Pulsed neutron imaging for differentiation of ice and liquid water towards fuel cell vehicle applications

• Published in: Physical chemistry chemical physics : PCCP Vol. 23; no. 2; pp. 162 - 171
• Main Authors: Higuchi, Yuki, Setoyama, Daigo, Isegawa, Kazuhisa, Tsuchikawa, Yusuke, Matsumoto, Yoshihiro, Parker, Joseph Don, Shinohara, Takenao, Nagai, Yasutaka
• Format: Journal Article
• Language: English
• Published: England Royal Society of Chemistry 21.01.2021
• Subjects: Capillary tubes; Electric vehicles; Electrolytic cells; Field of view; Flow simulation; Freeze-thaw; Freezing; Fuel cells; Ice formation; Imaging; Melting; Neutron beams; Neutrons; Proton exchange membrane fuel cells; Spallation; Spatial resolution; Water; Water distribution; Water engineering
• ISSN: 1463-9076; 1463-9084
• DOI: 10.1039/d0cp03887c

This study is the first report on liquid water and ice imaging conducted at a pulsed spallation neutron source facility. Neutron imaging can be utilised to visualise the water distribution inside polymer electrolyte fuel cells (PEFCs). Particularly, energy-resolved neutron imaging is a methodology capable of distinguishing between liquid water and ice, and is effective for investigating ice formation in PEFCs operating in a subfreezing environment. The distinction principle is based on the fact that the cross sections of liquid water and ice differ from each other at low neutron energies.
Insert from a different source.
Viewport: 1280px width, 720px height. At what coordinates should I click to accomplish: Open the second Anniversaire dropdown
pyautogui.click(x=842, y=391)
In order to quantitatively observe transient freezing and thawing phenomena in a multiphase mixture (gas/liquid/solid) within real PEFCs with high spatial resolution, a pulsed neutron beam with both high intensity and wide energy range is most appropriate. In the validation study of the present work, we used water sealed in narrow capillary tubes to simulate the flow channels of a PEFC, and a pulsed neutron beam was applied to distinguish ice, liquid water and super-cooled water, and to clarify freezing and thawing phenomena of the water within the capillary tubes. Moreover, we have enabled the observation of liquid water/ice distributions in a large field of view (300 mm × 300 mm) by manufacturing a sub-zero environment chamber that can be cooled down to −30 °C, as a step towards in situ visualisation of full-size fuel cells. Water/ice identification images throughout the thawing process of ice in a metal capillary by using a pulsed neutron source.